Exercises –
1) Decide whether each statement below agrees with the page on the 2016 CIS University Cup, answering yes or no and quoting the deciding words. (a) The tournament was played at the Scotiabank Centre in Halifax. (b) The Saskatchewan Huskies finished in third place. (c) St. Francis Xavier University was the designated host of the 2016 championship.
2) Echo a passage from the page on the 2016 CIS University Cup word for word, starting at "Final positions" and ending at "(5,439 per game)".
3) Answer these questions using the page on the 2016 CIS University Cup.
(a) How many teams took part in the tournament?
(b) Who was named MVP?
(c) Which annual edition of the tournament was this?

***** Page *****

2016 CIS University Cup

Tournament details
- Venue(s): Scotiabank Centre, Halifax, Nova Scotia
- Dates: March 17–20, 2016
- Teams: 8

Final positions
- Champions: New Brunswick Varsity Reds (6th title)
- Runners-up: St. Francis Xavier X-Men
- Third place: Saint Mary's Huskies
- Fourth place: Saskatchewan Huskies

Tournament statistics
- Games played: 8
- Attendance: 43,513 (5,439 per game)

Awards
- MVP: Philippe Halley (New Brunswick)

= 2016 CIS University Cup =

Canadian university ice hockey championship

The 2016 CIS Men's University Cup Hockey Tournament (54th Annual) was held March 17–20, 2016, in Halifax, Nova Scotia, to determine a national champion for the 2015–16 CIS men's ice hockey season. It was the second of two consecutive CIS Championships to be held at the Scotiabank Centre in Halifax.

Saint Mary's University was the designated host for this championship as St. Francis Xavier University was the host in 2015 (at the same venue). The St. Francis Xavier X-Men did qualify for this event by winning the AUS Championships.

***** Records provided *****

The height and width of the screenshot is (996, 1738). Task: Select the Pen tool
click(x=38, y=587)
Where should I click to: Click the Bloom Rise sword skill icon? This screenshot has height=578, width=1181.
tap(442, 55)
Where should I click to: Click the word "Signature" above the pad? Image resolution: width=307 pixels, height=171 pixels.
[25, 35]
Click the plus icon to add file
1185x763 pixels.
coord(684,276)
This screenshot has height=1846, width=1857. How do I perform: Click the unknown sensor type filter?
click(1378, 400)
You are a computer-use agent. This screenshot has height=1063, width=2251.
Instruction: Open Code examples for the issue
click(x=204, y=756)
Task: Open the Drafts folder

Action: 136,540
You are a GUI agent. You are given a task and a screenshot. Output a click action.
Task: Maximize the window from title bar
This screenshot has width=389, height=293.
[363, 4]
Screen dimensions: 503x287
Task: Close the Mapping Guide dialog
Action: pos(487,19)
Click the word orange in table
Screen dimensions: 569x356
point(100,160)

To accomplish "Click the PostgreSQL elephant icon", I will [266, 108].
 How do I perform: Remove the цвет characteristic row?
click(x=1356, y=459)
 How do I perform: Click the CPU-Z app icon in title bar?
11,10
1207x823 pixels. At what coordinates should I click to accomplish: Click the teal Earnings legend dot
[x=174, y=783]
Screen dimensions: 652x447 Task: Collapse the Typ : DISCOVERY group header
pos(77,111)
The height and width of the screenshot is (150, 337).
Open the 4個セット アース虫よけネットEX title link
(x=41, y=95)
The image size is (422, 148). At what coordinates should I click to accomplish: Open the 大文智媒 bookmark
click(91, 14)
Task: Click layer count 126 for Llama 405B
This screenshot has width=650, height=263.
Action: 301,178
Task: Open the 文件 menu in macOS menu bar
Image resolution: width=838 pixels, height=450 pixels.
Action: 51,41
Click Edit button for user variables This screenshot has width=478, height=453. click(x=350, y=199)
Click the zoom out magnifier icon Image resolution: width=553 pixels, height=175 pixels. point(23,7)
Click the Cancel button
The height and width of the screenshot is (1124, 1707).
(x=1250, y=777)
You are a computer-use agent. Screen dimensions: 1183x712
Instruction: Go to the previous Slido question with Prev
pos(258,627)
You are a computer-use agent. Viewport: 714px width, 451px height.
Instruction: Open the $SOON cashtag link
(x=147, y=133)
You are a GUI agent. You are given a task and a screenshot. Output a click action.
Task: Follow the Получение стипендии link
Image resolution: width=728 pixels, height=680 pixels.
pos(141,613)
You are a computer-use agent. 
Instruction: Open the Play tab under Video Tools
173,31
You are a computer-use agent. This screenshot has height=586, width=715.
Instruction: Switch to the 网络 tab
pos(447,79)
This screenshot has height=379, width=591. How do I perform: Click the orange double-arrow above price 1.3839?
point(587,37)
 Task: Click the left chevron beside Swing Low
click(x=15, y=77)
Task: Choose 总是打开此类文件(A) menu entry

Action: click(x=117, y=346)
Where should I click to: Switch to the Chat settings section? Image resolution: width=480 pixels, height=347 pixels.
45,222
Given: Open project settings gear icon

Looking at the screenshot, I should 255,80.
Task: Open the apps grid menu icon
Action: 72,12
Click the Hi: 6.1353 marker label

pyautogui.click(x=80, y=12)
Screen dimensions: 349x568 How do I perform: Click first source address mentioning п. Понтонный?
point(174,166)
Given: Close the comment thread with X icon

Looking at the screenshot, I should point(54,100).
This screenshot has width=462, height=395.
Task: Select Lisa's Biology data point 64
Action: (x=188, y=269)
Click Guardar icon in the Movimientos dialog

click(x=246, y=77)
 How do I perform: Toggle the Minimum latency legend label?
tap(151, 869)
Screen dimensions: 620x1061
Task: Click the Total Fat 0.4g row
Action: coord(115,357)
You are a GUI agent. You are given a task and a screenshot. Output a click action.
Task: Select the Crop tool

*****

Answers to the exercises –
1)
(a) Yes: "Venue(s): Scotiabank Centre, Halifax, Nova Scotia"
(b) No: "Fourth place: Saskatchewan Huskies"
(c) No: "Saint Mary's University was the designated host for this championship"

2)
Final positions
- Champions: New Brunswick Varsity Reds (6th title)
- Runners-up: St. Francis Xavier X-Men
- Third place: Saint Mary's Huskies
- Fourth place: Saskatchewan Huskies

Tournament statistics
- Games played: 8
- Attendance: 43,513 (5,439 per game)

3)
(a) 8
(b) Philippe Halley (New Brunswick)
(c) The 54th